Hacker News new | ask | show | jobs
by bpcrd 1548 days ago
In 2017 deepfakes were pretty crude, today the avg person can’t tell a real face from a deepfake generated on a 5 year old iPhone. We expect the tech to continue moving in this direction. So, similar to anti-virus, we're approaching this problem with an iterative, multi-model solution that can evolve with the threat.
2 comments

So the folks at the forefront of deep fake technology (i.e. the attackers you're targeting) will slip through your product because it lags behind the state of the art (like AV, which you said is the approach you're following), while innocent folks will be caught by it due to a new kafkaesque version of "prove you're not a bot" since you focus on reducing false negatives. Hopefully I can avoid companies using your product.
Retrospective antivirus-esque techniques are still useful, though, as not every actor is a state-level actor, and even then, forcing state-level actors to "burn" their state-of-the-art exploits/models because previous exploits/models are detected out-of-the-box, slows down the abuse of those actors.

And realistically, since deepfake detection will inevitably be more expensive than captchas or antivirus scanning, this will be adopted by human-in-the-loop organizations for critical processes where threat scoring or moderation is already being applied.

That said - Reality Defender, please train your system on diverse human data sets, do not release models where ethnicity or gender (including gender identity) are nontrivially correlated with deepfake score, and have processes in place from day 1 to allow users to report suspected patterns of bias. The kafkaesque "prove you're not a bot" scenario envisioned by the parent poster is one thing for holistic human-in-the-loop verification processes, and another thing if it suppresses minority voices and minority access to government services.

We agree. Dataset fidelity and bias are major concerns for publicly available datasets. For this reason we are working to develop programmatically created datasets along with anti-bias testing and policies.
"Bias" and "anti-bias" is a slippery snake that will bite you as soon as it warms up to you.
Of course, because these companies are probably owned by the same people in the end that develop the DeepFake datasets, generating endless income from both sides.

It's like ADA Compliance lawsuits. I can't prove the AccessaBe or other "ADA Compliance" web tooling are generating these lawsuits, but their company would not exist without them. Why wouldn't they want more lawsuits?

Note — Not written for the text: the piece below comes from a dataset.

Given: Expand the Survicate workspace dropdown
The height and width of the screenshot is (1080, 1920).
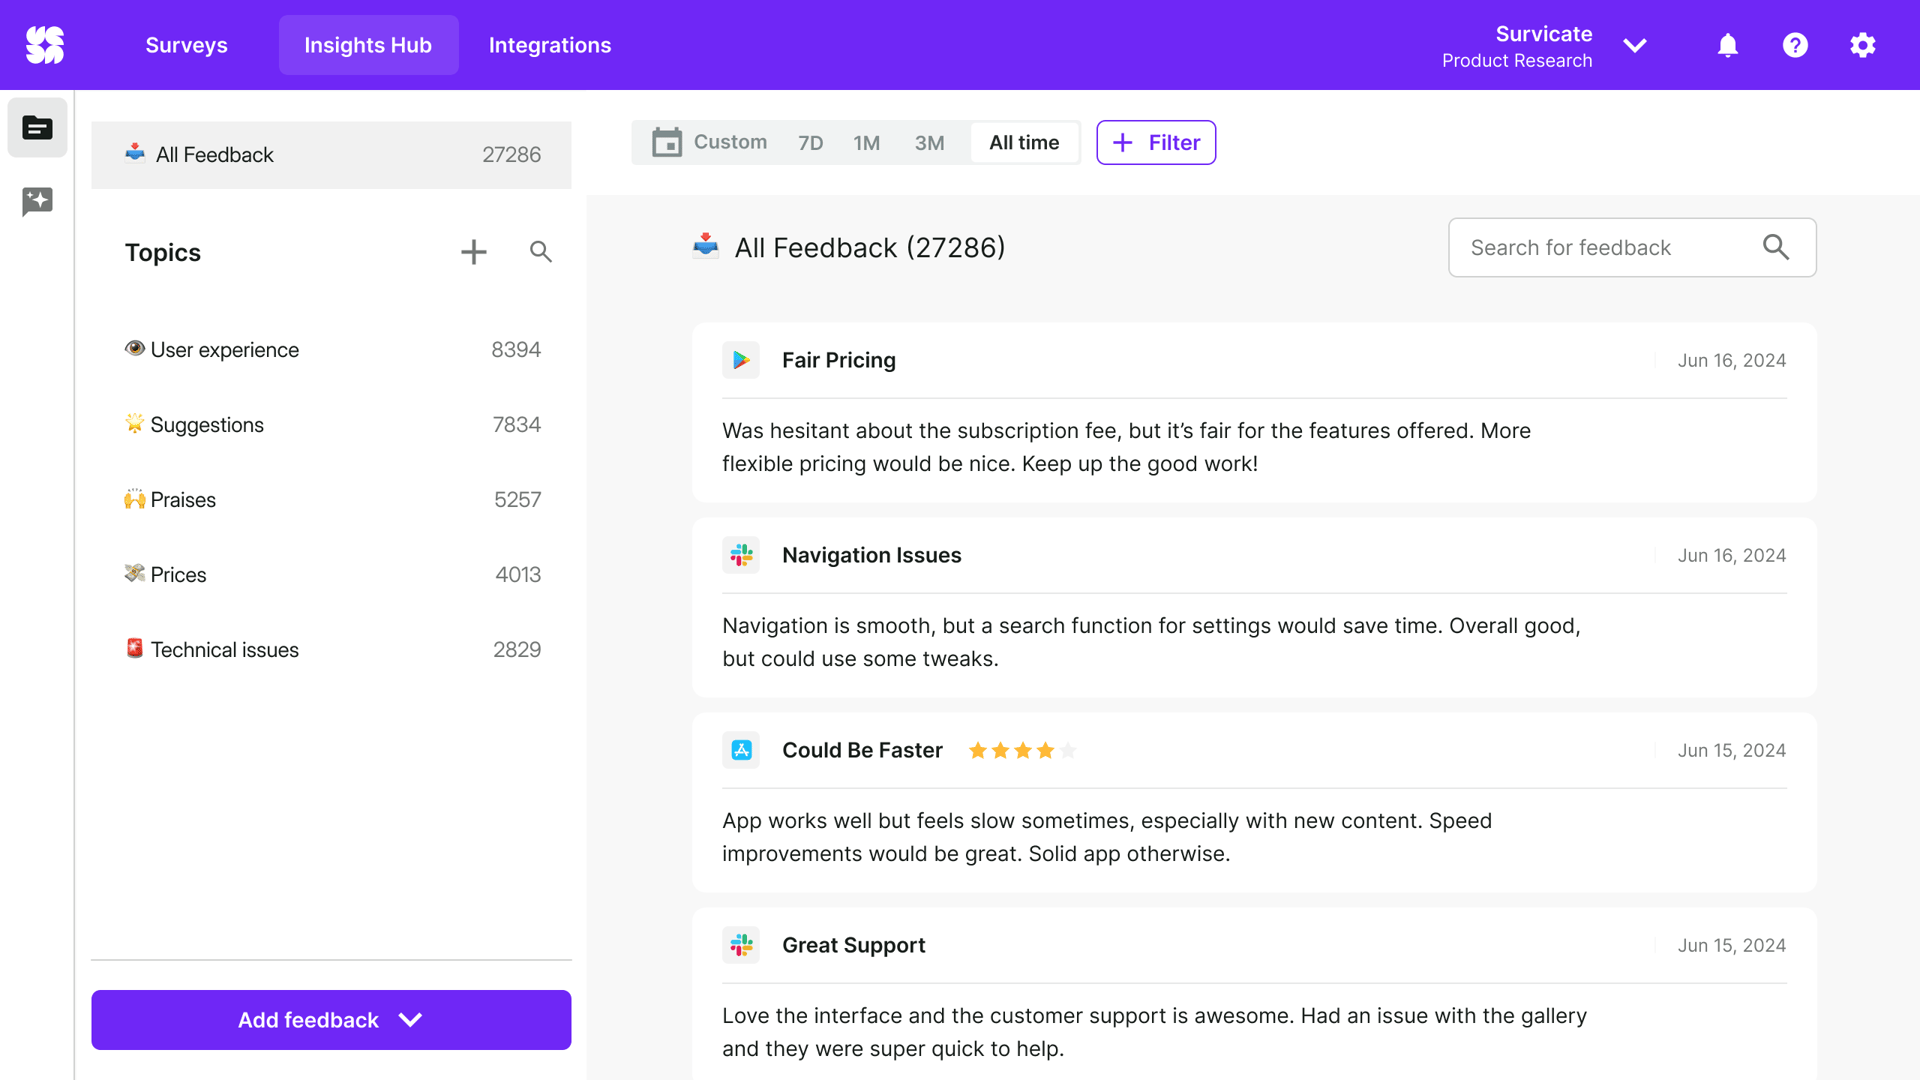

The majority of large, popular datasets in deep learning are curated and hosted by academics:

https://paperswithcode.com/task/deepfake-detection#datasets

Thanks, yes, we benchmark on these research datasets as well.
Biggest fear is people being put in prison based on deepfake video evidence.
At some point it might make video evidence inadmissible. I imagine a tool like Reality Defender offers could be used in court to tackle this, but now Reality Defender itself needs verification. Like all tools used to verify evidence I suppose. Is a negative from Reality Defender enough to prove that a video is real, or is it only valid proof when it's proving it's fake?
It's not about verification, it's about reasonable doubt.
Right, but verification is the opposite direction of doubt. It's not that verification is a boolean true or false for the evidence, it just helps remove doubt. For example, CCTV footage verified to be pulled from a service station by the police is less easy to doubt CCTV footage provided by a friend of the accused. Adding a verification paper trail to that makes it even harder to doubt. DNA test results provided by the defendant are worth nothing unless they're verified by a paper trail that's trusted.

So back to Reality Defender, why shouldn't we doubt Reality Defenders positive or negative results? There would need to be a period of verification and testing that "proves" within a reasonable margin that it works.

Great comments - Better results require more data, improving models, and onboarding new (different) models. All areas of focus for us!